**Document excerpt**
For many organisations, the form is the single most important interaction on their website.
Consider the following examples:
- A Saas company looking to collect personal details in exchange for free content
- A retailer collecting information required for a first purchase
- A booking engine requesting details to confirm registration
In every instance, the percentage of people who complete the form after starting it is of vital importance to the business. Expanding on the first example alone (which we have plenty of experience with), improving completion rate by just 10% can have major impacts on the amount of new business generated by paid media campaigns. And forms play a major, major part in that.
But what does an effective form look like? That is a hard question to answer, because every individual situation is unique. But over the years, we’ve learned a few things and we believe following the ‘six secrets’ below will pay dividends.
They range from general principles to follow, to more specific advice - of which there is an almost limitless amount out there. Pay heed to all six and you should see a real impact on your business.
Secret 1: Build Bespoke Forms For Each Use Case
It can be very tempting to build one ‘standard’ form and use it across the board. And this temptation is only exacerbated by marketing automation software that enables forms to be saved and re-used across multiple landing pages.
Resist it. Design each form, using some of the advice below, to meet the specific requirements you have in any given situation. For example, if you are asking a visitor to sign up for a newsletter, just an email is usually enough. It gets the job done and can be submitted on the spur of the moment.
On the other hand, when designing a ‘Contact Us’ form provide plenty of opportunity for your potential customer to explain what they want and how you can help. Some amount of intent is already implied once the customer reaches out, so it is safer to request greater levels of information.
Secret 2: Don’t Make Your Problems Their Problems
If we store Firstname and Lastname separately in our database, it probably makes sense to ask users to input those values separately. Along the same lines, it would be fantastically convenient to ask users to confirm their email address so that we can be absolutely sure we have the right one.
We’ve probably all been in conversations like these, and they are almost always conducted with one person missing: the user themselves. That’s why it is vitally important that somebody speaks up for them That person is you.
Never, ever, make the easy decision to transfer your problems onto the user. In a vanishingly small number of cases the user will understand that confirming their email address is a good idea. Go ahead and ask. But if you are just hoping for more accurate email marketing, forget it (there’s no guarantee of accuracy anyway - ever hear of cut and paste?).
Asking users to work to fill in forms reduces completion rate and hurts you in the long run. Don’t do it.
Secret 3: All Other Things Being Equal, As Few Fields As Possible
It’s just a fact that the more fields required, and the more intimidating a form looks as a result, the less completions you are likely to see.
That doesn’t mean that fewer fields are always preferable. It does mean that your default setting should be one field, and you add others only if they feel absolutely essential.
Again, you must make hard decisions here to avoid the user making the easy decision later. Do remember, however, that in some circumstances more really is more.
If it is particularly important to establish real intent by asking for company details and a phone number, by all means do it - but consider making those fields optional, and clearly mark them as such.

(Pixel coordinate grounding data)
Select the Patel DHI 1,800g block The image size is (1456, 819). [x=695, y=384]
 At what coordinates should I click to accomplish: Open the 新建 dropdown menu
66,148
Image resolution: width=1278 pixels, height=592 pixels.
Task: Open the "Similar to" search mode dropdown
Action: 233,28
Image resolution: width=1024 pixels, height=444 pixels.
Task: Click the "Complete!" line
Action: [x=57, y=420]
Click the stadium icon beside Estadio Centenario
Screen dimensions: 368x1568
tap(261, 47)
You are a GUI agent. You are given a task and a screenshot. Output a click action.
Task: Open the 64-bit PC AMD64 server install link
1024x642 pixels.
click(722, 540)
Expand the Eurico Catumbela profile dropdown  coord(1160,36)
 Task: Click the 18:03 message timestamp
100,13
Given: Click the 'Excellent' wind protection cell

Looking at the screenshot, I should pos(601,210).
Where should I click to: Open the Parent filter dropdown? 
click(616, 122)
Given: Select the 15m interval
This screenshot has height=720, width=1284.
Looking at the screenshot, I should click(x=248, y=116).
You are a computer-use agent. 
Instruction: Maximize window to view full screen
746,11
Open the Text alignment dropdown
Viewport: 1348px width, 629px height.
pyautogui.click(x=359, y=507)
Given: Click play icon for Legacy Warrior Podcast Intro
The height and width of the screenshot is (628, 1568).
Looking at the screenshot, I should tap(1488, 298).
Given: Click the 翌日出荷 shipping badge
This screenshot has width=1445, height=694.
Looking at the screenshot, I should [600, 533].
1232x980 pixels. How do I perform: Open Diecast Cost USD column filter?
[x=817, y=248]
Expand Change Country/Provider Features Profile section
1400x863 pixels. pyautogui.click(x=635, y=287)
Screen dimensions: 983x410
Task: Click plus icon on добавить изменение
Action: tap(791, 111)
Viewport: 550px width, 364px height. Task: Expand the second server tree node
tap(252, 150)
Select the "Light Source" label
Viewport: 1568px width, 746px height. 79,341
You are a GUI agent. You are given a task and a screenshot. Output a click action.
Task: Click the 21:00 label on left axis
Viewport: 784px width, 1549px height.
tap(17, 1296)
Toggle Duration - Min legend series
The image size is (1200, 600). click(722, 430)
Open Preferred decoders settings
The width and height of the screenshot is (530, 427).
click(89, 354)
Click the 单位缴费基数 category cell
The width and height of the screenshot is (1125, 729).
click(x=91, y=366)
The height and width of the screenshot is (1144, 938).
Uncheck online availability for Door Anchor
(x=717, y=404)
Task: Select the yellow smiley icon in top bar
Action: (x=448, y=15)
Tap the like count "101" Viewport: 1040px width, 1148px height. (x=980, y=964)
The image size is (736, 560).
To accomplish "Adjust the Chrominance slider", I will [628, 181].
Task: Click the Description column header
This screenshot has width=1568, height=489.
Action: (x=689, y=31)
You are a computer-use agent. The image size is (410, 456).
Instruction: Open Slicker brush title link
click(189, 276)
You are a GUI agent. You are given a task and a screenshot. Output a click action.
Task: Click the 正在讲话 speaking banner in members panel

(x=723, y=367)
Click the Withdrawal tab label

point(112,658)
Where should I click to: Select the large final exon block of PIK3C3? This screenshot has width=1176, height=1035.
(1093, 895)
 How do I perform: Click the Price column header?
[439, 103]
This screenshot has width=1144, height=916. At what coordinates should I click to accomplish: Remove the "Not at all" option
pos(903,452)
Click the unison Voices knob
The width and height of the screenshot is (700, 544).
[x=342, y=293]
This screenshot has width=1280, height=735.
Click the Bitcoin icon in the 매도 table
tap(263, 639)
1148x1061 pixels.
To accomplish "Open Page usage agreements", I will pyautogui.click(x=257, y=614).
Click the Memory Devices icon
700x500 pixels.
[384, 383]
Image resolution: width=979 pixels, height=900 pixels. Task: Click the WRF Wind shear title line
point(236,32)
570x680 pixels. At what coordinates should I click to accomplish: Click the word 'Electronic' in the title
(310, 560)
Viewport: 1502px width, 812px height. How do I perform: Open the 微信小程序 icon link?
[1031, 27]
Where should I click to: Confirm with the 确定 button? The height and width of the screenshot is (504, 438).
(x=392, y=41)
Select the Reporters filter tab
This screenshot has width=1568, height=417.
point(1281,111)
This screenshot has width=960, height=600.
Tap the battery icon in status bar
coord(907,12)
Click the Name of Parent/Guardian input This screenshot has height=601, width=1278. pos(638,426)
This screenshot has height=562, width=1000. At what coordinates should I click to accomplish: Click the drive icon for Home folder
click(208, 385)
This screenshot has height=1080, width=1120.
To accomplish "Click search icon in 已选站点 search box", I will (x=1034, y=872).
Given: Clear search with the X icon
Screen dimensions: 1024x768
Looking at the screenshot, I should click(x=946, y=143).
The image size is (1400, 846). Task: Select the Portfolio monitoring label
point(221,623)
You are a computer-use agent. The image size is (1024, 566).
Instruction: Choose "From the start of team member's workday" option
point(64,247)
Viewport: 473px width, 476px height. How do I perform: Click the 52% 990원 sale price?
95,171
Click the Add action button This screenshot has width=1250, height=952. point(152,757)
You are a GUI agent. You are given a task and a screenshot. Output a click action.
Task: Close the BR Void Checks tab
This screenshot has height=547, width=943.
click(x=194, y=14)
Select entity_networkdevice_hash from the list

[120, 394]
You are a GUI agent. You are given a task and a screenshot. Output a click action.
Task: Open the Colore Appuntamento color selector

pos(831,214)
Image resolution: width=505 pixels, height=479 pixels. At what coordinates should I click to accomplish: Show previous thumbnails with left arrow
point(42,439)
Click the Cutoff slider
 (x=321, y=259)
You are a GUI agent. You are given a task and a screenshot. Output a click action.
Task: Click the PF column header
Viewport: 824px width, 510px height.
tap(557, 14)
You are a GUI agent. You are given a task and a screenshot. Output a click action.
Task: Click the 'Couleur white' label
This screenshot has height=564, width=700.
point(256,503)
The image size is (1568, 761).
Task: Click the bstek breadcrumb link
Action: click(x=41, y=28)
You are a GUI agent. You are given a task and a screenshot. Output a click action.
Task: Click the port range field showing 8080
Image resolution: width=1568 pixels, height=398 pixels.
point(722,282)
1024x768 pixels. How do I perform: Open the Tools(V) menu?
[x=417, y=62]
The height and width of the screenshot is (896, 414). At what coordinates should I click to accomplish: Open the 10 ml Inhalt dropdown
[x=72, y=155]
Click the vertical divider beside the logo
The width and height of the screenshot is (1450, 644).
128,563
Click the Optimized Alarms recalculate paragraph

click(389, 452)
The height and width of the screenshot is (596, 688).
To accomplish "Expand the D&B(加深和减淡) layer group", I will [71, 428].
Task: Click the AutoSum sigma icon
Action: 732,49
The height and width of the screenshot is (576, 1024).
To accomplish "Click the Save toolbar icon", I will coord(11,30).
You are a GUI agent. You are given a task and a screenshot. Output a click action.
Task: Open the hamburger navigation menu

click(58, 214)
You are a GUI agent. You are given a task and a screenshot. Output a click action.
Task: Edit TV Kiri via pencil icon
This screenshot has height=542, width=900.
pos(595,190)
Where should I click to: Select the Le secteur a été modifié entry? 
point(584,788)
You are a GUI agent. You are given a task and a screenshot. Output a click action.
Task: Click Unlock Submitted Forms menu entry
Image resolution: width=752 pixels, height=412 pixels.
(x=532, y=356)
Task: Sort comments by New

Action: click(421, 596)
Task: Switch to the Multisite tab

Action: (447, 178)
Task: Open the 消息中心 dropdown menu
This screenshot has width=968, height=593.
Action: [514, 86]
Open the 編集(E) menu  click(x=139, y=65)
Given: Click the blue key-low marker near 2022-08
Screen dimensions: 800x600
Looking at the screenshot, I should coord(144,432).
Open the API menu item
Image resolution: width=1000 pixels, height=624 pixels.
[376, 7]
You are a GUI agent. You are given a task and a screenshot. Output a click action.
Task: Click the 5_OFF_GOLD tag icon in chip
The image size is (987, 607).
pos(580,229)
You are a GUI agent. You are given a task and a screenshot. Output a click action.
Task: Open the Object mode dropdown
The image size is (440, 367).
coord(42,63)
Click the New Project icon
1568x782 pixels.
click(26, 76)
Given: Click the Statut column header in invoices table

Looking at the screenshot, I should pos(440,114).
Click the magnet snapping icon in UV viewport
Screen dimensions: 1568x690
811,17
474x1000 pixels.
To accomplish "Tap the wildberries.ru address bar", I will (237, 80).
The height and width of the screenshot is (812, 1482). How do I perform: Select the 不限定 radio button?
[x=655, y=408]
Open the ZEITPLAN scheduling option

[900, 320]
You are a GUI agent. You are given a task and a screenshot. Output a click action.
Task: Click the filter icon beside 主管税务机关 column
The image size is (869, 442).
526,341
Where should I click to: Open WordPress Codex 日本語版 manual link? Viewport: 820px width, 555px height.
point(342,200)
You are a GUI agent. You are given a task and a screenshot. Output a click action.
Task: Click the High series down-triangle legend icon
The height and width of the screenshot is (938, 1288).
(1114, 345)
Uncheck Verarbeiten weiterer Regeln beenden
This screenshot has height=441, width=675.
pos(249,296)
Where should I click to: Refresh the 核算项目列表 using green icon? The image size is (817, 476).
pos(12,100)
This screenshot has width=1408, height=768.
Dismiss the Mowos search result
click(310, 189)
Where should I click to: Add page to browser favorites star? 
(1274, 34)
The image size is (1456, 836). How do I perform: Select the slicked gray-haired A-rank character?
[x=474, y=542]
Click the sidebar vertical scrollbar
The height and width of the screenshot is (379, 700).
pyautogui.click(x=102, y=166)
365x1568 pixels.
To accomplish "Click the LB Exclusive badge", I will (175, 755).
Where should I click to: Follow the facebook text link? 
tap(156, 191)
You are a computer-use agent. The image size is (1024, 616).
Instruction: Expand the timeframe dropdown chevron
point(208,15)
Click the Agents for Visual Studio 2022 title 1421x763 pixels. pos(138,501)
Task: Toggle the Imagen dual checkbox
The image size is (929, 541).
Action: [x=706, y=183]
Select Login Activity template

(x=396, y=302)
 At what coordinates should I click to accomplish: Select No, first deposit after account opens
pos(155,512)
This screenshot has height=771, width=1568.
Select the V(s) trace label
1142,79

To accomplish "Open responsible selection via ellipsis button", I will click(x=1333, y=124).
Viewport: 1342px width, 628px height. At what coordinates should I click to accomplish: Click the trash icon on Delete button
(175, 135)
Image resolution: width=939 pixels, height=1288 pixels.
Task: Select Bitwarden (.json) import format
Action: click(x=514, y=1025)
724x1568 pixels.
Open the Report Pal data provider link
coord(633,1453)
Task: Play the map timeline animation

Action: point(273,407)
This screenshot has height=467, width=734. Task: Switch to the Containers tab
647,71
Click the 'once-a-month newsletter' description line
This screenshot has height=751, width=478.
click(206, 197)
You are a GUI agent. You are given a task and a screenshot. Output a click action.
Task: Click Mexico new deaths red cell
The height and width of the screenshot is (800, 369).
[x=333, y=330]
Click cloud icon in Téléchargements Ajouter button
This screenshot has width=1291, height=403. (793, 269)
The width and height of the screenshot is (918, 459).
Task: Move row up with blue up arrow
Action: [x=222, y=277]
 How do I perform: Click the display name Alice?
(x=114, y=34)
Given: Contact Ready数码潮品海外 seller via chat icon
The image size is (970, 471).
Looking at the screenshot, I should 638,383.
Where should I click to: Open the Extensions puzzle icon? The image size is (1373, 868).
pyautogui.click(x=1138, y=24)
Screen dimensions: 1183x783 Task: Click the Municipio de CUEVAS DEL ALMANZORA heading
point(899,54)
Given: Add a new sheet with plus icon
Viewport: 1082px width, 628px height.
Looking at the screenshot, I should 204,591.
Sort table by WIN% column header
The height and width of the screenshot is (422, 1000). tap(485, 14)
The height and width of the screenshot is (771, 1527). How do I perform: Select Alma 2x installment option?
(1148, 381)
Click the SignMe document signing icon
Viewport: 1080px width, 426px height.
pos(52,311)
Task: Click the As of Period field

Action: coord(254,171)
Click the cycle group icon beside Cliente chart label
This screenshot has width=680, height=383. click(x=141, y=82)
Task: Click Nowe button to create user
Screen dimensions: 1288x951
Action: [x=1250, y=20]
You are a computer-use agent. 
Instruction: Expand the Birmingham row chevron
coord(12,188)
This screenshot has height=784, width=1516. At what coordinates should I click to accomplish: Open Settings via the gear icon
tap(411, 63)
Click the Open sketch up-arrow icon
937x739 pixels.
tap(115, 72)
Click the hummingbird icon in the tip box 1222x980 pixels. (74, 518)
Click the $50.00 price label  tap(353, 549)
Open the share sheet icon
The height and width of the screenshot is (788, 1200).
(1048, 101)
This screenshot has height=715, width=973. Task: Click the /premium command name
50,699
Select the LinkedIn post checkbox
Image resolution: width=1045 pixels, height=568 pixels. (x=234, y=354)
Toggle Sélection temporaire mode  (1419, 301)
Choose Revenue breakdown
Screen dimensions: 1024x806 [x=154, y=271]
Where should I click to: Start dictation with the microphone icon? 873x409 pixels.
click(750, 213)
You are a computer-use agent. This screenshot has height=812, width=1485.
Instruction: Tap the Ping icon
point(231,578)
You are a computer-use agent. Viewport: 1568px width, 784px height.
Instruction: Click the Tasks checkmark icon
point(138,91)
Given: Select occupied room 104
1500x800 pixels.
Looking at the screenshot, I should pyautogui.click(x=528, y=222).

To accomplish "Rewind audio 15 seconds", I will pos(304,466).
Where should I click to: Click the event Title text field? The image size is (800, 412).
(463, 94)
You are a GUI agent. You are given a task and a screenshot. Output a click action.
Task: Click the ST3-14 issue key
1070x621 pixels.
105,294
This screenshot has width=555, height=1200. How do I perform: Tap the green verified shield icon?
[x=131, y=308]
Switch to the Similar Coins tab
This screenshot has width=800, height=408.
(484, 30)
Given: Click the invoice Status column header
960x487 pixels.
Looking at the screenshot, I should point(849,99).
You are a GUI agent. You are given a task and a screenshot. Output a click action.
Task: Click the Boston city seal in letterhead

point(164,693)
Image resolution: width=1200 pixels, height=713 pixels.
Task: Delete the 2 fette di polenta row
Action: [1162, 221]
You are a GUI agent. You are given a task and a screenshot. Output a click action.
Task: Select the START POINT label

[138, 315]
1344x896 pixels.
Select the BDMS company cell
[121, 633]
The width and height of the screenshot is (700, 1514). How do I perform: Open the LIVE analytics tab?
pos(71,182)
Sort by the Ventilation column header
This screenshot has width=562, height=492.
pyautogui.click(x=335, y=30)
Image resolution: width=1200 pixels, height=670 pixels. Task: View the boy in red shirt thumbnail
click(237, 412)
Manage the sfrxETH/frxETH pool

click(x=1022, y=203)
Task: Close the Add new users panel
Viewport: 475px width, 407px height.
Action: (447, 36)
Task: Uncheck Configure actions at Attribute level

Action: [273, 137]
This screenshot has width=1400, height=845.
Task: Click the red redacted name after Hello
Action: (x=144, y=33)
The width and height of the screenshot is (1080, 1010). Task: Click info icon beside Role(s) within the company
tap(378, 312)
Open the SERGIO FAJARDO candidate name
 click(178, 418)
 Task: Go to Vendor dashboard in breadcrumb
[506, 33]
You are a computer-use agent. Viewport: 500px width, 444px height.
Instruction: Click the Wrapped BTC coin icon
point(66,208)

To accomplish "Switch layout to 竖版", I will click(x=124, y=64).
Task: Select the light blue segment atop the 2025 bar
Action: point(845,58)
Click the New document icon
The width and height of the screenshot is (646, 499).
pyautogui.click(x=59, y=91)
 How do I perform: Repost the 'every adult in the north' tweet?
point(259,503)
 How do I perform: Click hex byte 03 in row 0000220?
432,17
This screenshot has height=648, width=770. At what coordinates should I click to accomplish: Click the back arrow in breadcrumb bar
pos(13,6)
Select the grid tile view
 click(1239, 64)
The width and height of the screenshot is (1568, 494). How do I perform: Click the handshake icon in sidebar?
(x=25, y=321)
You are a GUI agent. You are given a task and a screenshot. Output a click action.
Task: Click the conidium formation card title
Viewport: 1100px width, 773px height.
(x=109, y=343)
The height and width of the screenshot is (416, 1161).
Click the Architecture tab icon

**Instructions**
1: In the form design article, rewrite the paragraph beginning "Resist it." as a short bulleted list that keeps its main facts.
2: According to the form design article, how many fields should a form have by default?
3: Copy the part of the form design article that opens with the words containing "They range from" and closes with "of the moment.".

**Task answers**
1:
- Don't use one standard form everywhere.
- Design each form to meet the specific requirements of its situation.
- For a newsletter sign-up, an email address alone is usually enough. It gets the job done and can be submitted on the spur of the moment.

2: One field, with others added only if they feel absolutely essential.

3:
They range from general principles to follow, to more specific advice - of which there is an almost limitless amount out there. Pay heed to all six and you should see a real impact on your business.
Secret 1: Build Bespoke Forms For Each Use Case
It can be very tempting to build one ‘standard’ form and use it across the board. And this temptation is only exacerbated by marketing automation software that enables forms to be saved and re-used across multiple landing pages.
Resist it. Design each form, using some of the advice below, to meet the specific requirements you have in any given situation. For example, if you are asking a visitor to sign up for a newsletter, just an email is usually enough. It gets the job done and can be submitted on the spur of the moment.